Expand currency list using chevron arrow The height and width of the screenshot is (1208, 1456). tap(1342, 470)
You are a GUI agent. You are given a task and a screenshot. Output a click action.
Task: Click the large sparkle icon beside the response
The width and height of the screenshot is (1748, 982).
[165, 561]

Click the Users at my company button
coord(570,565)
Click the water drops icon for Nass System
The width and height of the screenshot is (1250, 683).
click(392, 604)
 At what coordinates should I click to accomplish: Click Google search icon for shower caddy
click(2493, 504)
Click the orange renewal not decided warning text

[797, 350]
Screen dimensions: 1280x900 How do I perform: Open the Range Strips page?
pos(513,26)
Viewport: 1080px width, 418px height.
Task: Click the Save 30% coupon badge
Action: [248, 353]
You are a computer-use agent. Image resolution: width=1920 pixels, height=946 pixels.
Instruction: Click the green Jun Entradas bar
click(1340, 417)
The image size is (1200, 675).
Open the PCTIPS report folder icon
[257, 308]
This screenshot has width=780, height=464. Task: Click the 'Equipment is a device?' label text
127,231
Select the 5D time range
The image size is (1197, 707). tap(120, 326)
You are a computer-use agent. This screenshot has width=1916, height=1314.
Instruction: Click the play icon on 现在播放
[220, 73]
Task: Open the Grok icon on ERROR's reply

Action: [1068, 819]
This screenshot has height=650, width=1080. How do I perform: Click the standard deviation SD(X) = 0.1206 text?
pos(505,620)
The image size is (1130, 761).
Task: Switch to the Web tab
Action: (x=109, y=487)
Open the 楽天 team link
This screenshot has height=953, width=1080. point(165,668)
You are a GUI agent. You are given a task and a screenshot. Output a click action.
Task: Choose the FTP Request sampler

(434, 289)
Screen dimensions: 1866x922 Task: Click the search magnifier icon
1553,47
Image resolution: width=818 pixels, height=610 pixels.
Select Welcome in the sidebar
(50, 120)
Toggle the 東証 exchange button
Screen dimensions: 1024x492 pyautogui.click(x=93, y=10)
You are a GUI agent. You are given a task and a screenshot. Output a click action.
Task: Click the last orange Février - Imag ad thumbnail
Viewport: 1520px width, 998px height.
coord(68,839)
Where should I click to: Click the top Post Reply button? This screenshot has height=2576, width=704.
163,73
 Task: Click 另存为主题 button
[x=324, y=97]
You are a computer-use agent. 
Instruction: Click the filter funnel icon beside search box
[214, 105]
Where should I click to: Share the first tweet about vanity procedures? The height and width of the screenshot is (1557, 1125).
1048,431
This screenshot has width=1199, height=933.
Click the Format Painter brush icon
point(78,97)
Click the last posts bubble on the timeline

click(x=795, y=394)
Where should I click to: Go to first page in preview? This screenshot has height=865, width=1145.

........

What is needed
Could you work out how many lines in the material contain "resolution"? Reply with only that number.

Response area
2